When hospitals return to recruiting from abroad, their job will be even more difficult. What nurse will want to leave a job in England to come and work in Ireland and face the prospect of more industrial unrest?
Script Two. The Measles Option. The Taoiseach is a consensus finder. A negotiator. So far he and his Cabinet have been very clear that they will not enter into any negotiation that would jeopardise the partnership scheme. But I suspect that other options have already been quietly explored; that a system may already have been devised to take some of the nurses' grievances out of the partnership scheme altogether, to create a special case, a special method of calculating these claims.
Such a solution would not eliminate the potential industrial relations problems looming with other public sector employees. But it would make it easier to deal with them, as they would have to put forward an equally persuasive argument in favour of their receiving special treatment. And anyway, we don't have a shortage of gardai or teachers at the moment.
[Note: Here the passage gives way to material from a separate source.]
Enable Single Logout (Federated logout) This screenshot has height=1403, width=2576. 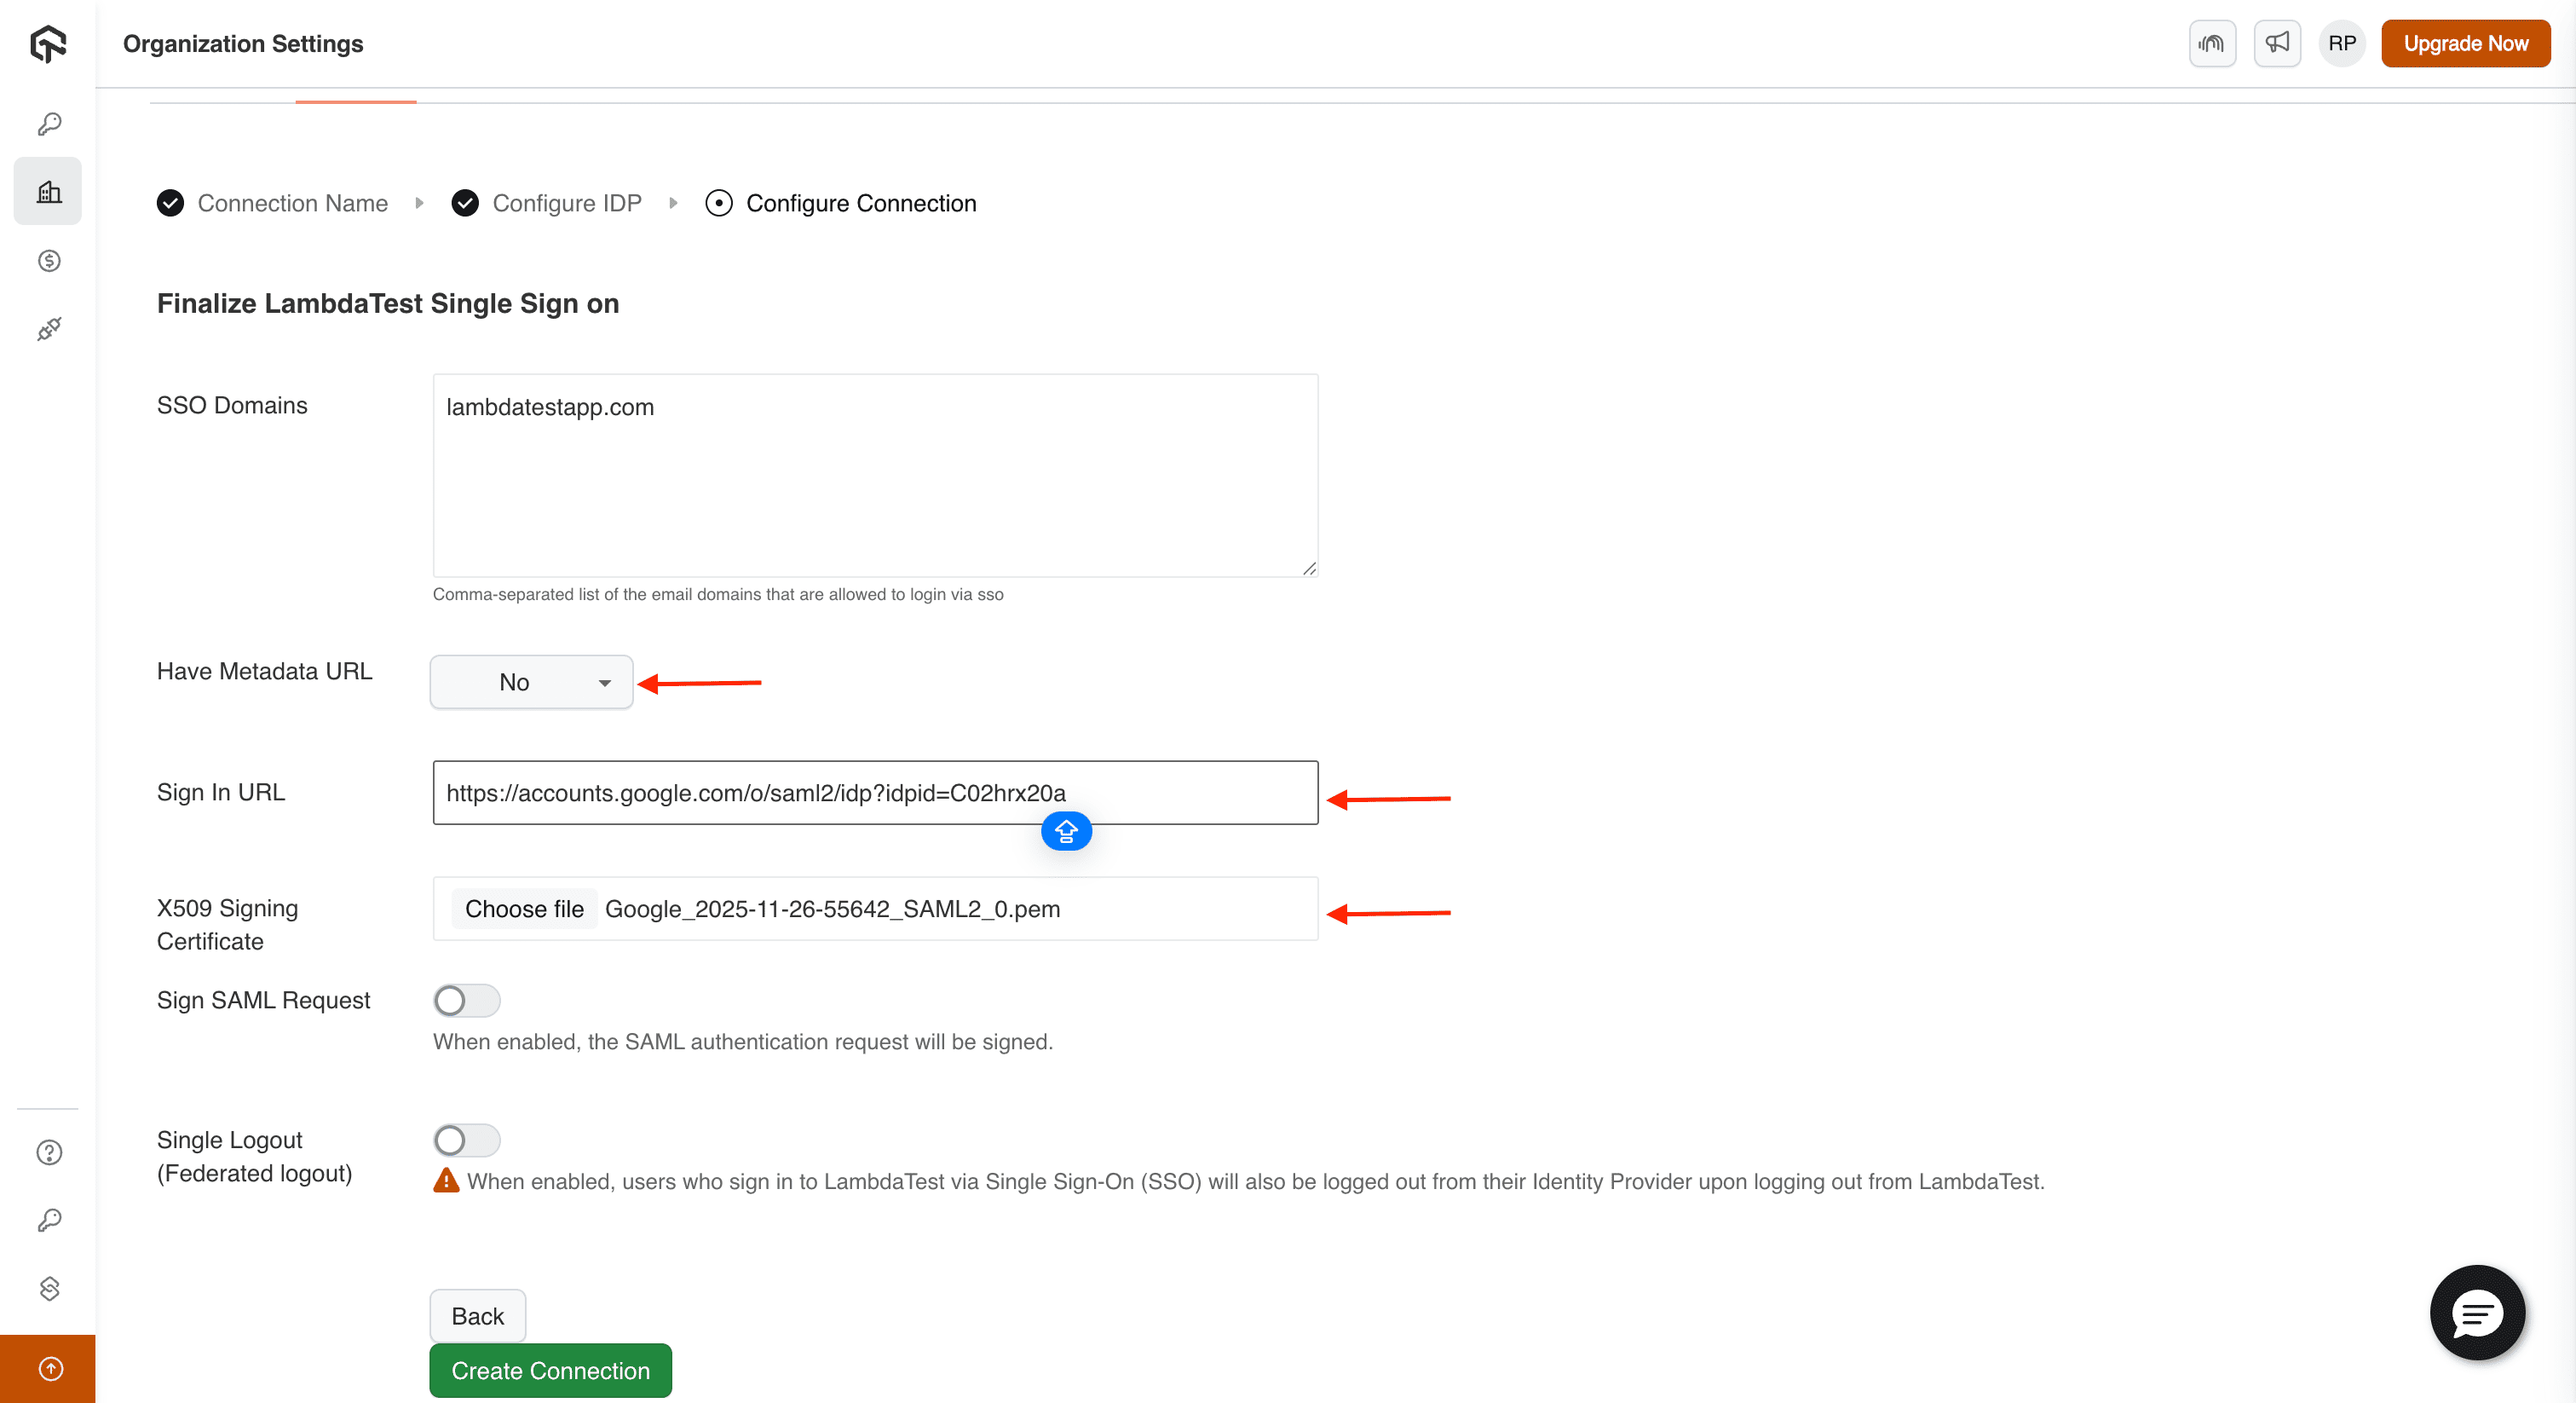pyautogui.click(x=466, y=1140)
Having established a hardline stance, suddenly coming up with this plan out of the blue is not an option for the Government. My bet is that a medical emergency such as the threat of a measles epidemic will suddenly appear. Everyone gets to save face by going back to work and back to the negotiating table in order to protect the health of the public.
The Taoiseach gets to ride in on a white charger with the solution clutched between his teeth (two hands must be kept on the reins of power at all times), and everyone wins. The nurses get their money and their recognition. The Government finds the solution and the strike can be brought to a close within a couple of weeks, thereby rescuing the relationship between staff and administration.